• _What to do_
a) How would this sentence from the NRMstatsML vignette read in Spanish: "Bootstrap sampling answers this by resampling the dataset many times and computing Sen’s slope on each resample."?
b) Can you carry on the NRMstatsML vignette, picking up right after its final line?

• _Article_
· · · ·

Advanced Modelling Workflows with NRMstatsML

Overview

This vignette covers advanced workflows built on top of the core NRMstatsML modules, including:

  1. Combining trend and uncertainty analysis
  2. Multi-variable response surface exploration
  3. Integrating bootstrap uncertainty into forecasting
  4. Reading data from the bundled CSV (reproducible pipelines)
  5. Extending NRMstatsML with custom stat_fn closures

1. Loading Data from CSV

The package ships a plain-text version of nrm_example under inst/extdata for users who want to demonstrate a full import-to-analysis pipeline:

library(NRMstatsML)

csv_path <- system.file("extdata", "nrm_example.csv",
                        package = "NRMstatsML")
d <- read.csv(csv_path, stringsAsFactors = FALSE)

nrm_data_check(d, time_var = "year", verbose = TRUE)
#> === NRMstatsML: Data Check ===
#>   Rows       : 20
#>   Columns    : 10
#>   Numeric    : year, crop_yield, soil_OC, N, P, K, rainfall, runoff, biomass
#>   Status     : OK

2. Combining Trend Detection and Uncertainty

A common question in long-term NRM studies is: is the observed trend in yield real, or could it arise by chance? Bootstrap sampling answers this by resampling the dataset many times and computing Sen’s slope on each resample.

# Define a statistic function: Sen's slope on crop_yield
sens_stat <- function(df) {
  nrm_sens_slope(df, time_var = "year", value_var = "crop_yield")$slope
}

# Bootstrap the slope — 500 replicates for speed
bs_slope <- nrm_bootstrap(d, stat_fn = sens_stat, n_iter = 500)

· · · ·

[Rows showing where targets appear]
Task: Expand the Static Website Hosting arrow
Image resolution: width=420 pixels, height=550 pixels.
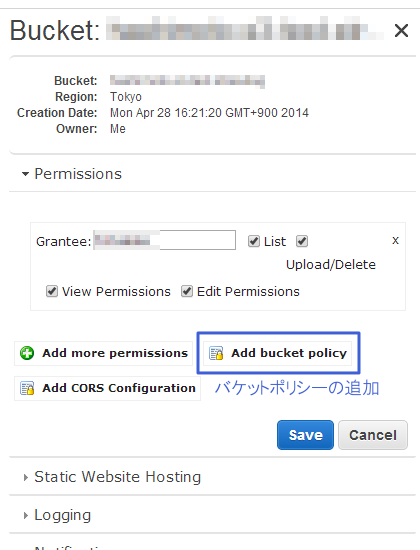Action: (x=25, y=477)
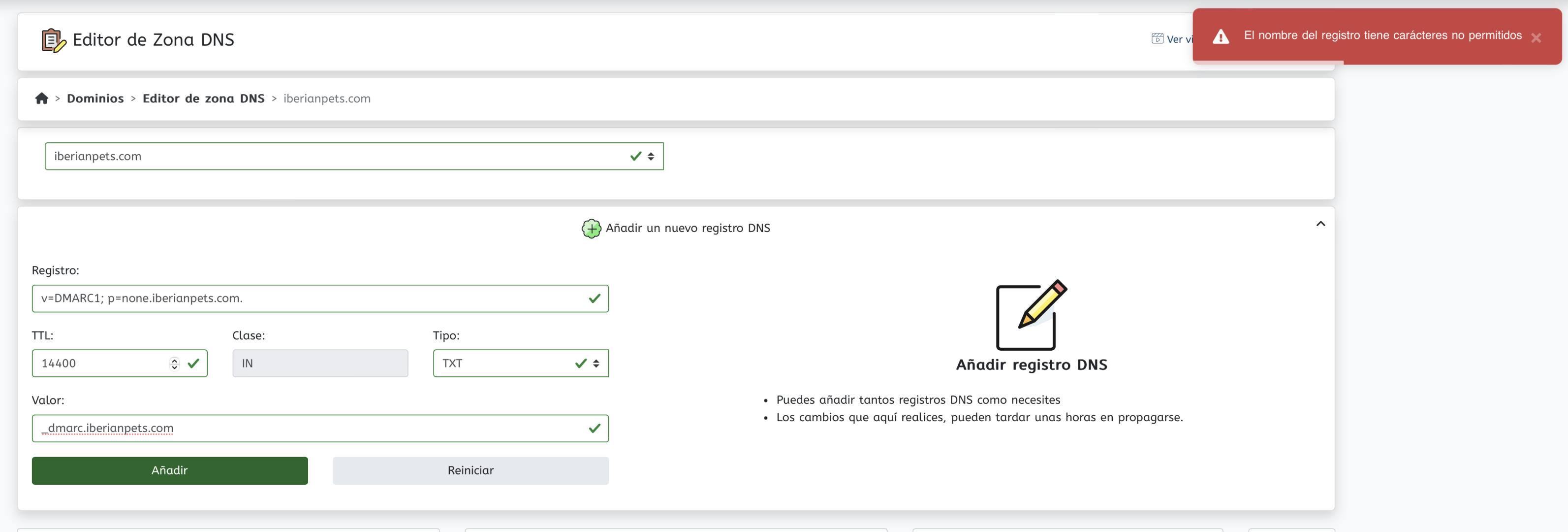This screenshot has height=532, width=1568.
Task: Click green checkmark in Valor field
Action: [x=595, y=429]
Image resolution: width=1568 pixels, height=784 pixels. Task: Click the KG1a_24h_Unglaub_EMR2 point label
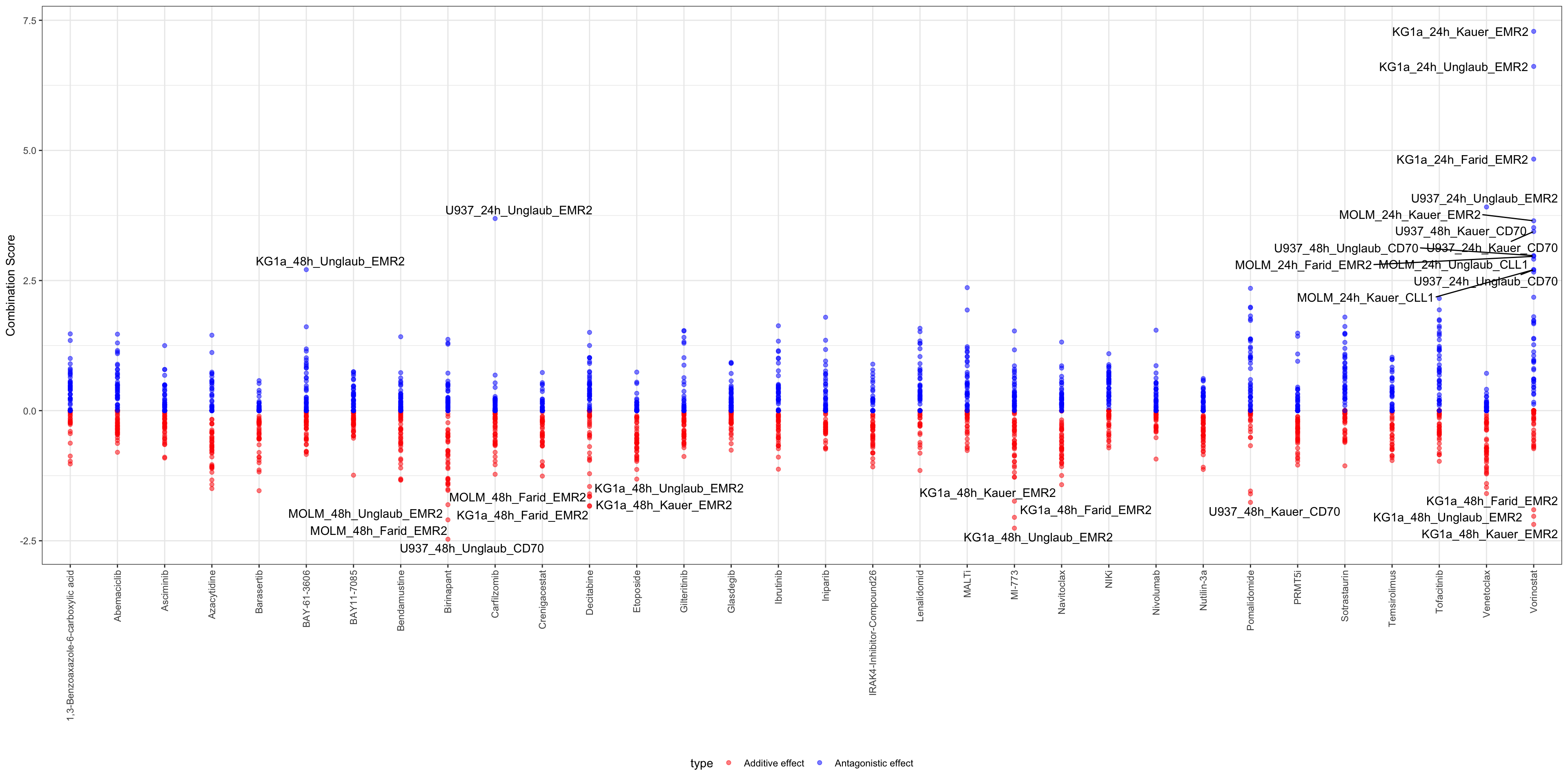click(1453, 67)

· · · ·

• _Responses by task_
a) El muestreo bootstrap responde a esto remuestreando el conjunto de datos muchas veces y calculando la pendiente de Sen en cada remuestra.

b)
print(bs_slope)
#> -- Bootstrap --
#>   Mean : -0.0009  SD : 0.0249  CI : [-0.0548, 0.0521]

If the 95% CI for the slope excludes zero, the trend is significant. This approach is more robust than a single-pass Mann-Kendall test because it directly quantifies slope uncertainty.


3. Multi-Variable Response Surface

When two inputs interact (e.g. N × rainfall), a full response surface reveals the joint optimum. We build this by iterating nrm_response_curve() across a grid and collecting predicted yields.

# Fit a quadratic surface: yield ~ N + rainfall (manual grid approach)
mv_surface <- nrm_multivariate(d,
  formula = crop_yield ~ N + I(N^2) + rainfall + I(rainfall^2) + N:rainfall,
  scale   = FALSE)

# Prediction grid
N_seq   <- seq(60, 120, length.out = 30)
R_seq   <- seq(610, 720, length.out = 30)
grid    <- expand.grid(N = N_seq, rainfall = R_seq)

grid$predicted_yield <- stats::predict(mv_surface$model, newdata = grid)

# Simple contour summary (base graphics — no extra dependencies)
with(
  reshape(grid, idvar = "N", timevar = "rainfall",
          direction = "wide")[, 1:10],   # abbreviated for display
  message(sprintf("Predicted yield range: %.2f to %.2f t/ha",
                  min(grid$predicted_yield),
                  max(grid$predicted_yield)))
)
# ggplot2 visualisation of the response surface
library(ggplot2)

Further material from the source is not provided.